Entertainment

Why Kelis Has Always Been Ahead Of Her Time

Why it’s time to stop underestimating the artist

Kelis was never really of this world. She burst onto the scene in 1999 with wildly curly pink hair and a music style that combined R&B, rock, and scream-rap during a time when other black female artists were ushering in a new era of R&B and hip-hop. She wasn’t demure like Brandy or bubbly like Mariah Carey or raunchy like Lil’ Kim (well, at least not Kim’s level of raunch). Kelis operated on a plane of her own, one where wearing straight jackets in videos and yelling on songs was the norm. She was, and always has been, her own artist.

The singer grew up in Harlem, New York and, as a young girl, sang in the local Girls Choir of Harlem. Her mother made arrangements for her to learn violin at age two and saxophone in her early teens. Her father is the jazz saxophonist-turned-Pentecostal minister, Kenneth G. Rogers; music was literally in her DNA. But Kelis was never convinced that that was the path she was meant to go down. She went to Fiorello H. LaGuardia High School of Music & Art and Performing Arts and studied theatre in order to keep her options open. Also, she already knew she had a talent for singing, so she didn’t feel the need to bother with formal training. Of course, she found her way into that space anyway. While in school, she started BLU (Black Ladies United), a girl group which caught the attention of hip-hop producer Goldfinghaz. Her career really picked up when she met Pharrell Williams and Chad Hugo of The Neptunes, who would help bring her futuristic sound to the masses. 

Fans often question why Kelis never became a bigger star than she was. Outside of “Milkshake,” “Bossy,” and “Caught Out There,” none of her other 38 singles broke the Billboard Top 100. Her six albums (the second studio album, Wanderlust, was never released in the U.S.) are consistently one step ahead of her peers, yet remain notoriously overlooked. She dabbled in disco, electro-house on Flesh Tone before other black artists even thought about dipping their toes in. She’s experimented with hip-hop, R&B, funk, soul, and pop before doing so was seen as daring rather than a sign of mistaken identity. She reinvented herself every couple of years and, still, nothing gave. Call it bad timing, being misunderstood (she was much more adored by the Brits than she ever was by Americans) or, as Pitchfork labeled her, “one of the unluckiest women in pop,” but Kelis couldn’t catch a break. 

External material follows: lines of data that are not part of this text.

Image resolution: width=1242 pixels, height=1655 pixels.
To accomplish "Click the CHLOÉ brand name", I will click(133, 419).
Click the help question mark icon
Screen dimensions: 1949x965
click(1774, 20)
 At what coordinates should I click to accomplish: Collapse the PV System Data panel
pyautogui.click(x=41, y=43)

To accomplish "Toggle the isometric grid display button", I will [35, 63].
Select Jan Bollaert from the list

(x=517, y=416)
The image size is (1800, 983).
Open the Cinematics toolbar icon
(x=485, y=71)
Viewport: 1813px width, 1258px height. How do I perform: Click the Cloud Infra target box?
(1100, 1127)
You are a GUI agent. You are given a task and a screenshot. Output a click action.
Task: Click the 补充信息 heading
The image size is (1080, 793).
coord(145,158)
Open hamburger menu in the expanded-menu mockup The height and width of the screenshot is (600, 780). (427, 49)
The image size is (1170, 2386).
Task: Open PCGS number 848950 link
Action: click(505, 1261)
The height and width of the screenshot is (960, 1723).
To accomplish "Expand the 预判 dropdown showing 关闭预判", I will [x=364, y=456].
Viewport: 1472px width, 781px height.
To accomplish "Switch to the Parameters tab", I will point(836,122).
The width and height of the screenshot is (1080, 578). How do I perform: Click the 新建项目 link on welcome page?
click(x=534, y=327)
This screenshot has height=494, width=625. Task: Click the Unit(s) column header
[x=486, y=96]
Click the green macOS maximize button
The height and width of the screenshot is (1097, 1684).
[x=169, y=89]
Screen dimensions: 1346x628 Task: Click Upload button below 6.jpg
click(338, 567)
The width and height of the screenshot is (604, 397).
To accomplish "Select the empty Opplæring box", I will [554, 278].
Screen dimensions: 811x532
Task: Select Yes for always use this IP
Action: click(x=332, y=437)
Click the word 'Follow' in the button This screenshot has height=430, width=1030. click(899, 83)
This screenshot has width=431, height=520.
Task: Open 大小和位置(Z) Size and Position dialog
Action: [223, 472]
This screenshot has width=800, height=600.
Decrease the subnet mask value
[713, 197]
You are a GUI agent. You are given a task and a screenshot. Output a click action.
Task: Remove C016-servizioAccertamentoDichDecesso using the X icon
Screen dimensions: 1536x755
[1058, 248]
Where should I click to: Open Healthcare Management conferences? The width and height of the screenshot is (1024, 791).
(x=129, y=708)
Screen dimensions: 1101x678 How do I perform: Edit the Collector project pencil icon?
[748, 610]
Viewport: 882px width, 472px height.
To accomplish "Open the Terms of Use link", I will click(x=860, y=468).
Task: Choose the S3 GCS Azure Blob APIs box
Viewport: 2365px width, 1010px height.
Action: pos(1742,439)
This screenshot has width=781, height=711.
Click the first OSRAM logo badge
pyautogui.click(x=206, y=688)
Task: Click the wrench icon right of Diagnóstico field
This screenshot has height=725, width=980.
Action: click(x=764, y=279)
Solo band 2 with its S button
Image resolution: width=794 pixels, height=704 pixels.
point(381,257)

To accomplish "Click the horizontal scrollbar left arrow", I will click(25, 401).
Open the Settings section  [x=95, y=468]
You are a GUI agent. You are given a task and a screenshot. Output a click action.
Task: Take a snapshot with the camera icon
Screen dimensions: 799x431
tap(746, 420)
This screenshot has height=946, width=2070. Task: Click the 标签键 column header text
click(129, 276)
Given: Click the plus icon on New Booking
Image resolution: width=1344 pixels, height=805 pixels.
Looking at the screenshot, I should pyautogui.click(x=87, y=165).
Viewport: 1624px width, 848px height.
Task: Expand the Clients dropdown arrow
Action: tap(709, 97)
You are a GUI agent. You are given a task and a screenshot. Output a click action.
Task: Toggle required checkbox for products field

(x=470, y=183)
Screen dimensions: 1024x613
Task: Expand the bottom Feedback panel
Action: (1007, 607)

One outlet blamed her middling success on her debut single, “Caught Out There,” released 18 years ago today. Maybe you should let the industry warm up to you, not turn off your listeners with threats of killing your unfaithful boyfriend, and not be so… aggressive, the critics seemed to suggest. It’s this unapologetic act of rage, of blatant anger, that made Kelis such a force though. The same style has been adopted by Beyoncé on “Ring The Alarm” and, again, 10 years later on “Don’t Hurt Yourself.” She gave artists permission to be mad. She gave black women permission to be mad. Nobody wants that label, knowing the negative connotation that comes with it, but Kelis gave us permission to be a little more okay with it and, almost two decades later, Solange confirmed our right to the emotion. 

Kelis became the “first girl to scream on a track,” but it’s possible people wanted someone softer. She refused to be submissive and maybe that was her downfall. More than anything, though, she didn’t want it enough. That’s not a rebuke on her as an artist, it’s a fact. Becoming a singer was never the plan, she told Noisey back in 2014. She wanted to do musical theater, so she didn’t commit to her artistry the way other artists have or as much as she would’ve if that was where her passion truly was. “I believe in [music] enough to enjoy it, but I don't believe the hype and I take it for what it is,” she told Noisey. “I have an idea enough to maneuver my way through, but I don't really know how people see me. And like I said, I'm not willing to give what it takes. And I'm too opinionated. And I'm too sensitive. And I don't care enough. And I really like my privacy. [Laughs] Then on top of that, I realized halfway through, I actually don't want it. I really don't want it.”

She kept going, though—releasing her latest album, Food, back in 2014. Her culinary interest was perhaps foreshadowed back in 2003 with the drink that brought all the boys to the yard because she also trained at Cordon Bleu culinary school in 2008, released a cookbook in 2015, and has her own line of sauces. She’s still associated with music—she joined BBC One’s singing contest Pitch Battle as a judge in June—but, as she’s said herself, she doesn’t have anything to prove anymore. She’s doing things on her own terms and at her own pace. Maybe that will finally give everyone else time to catch up.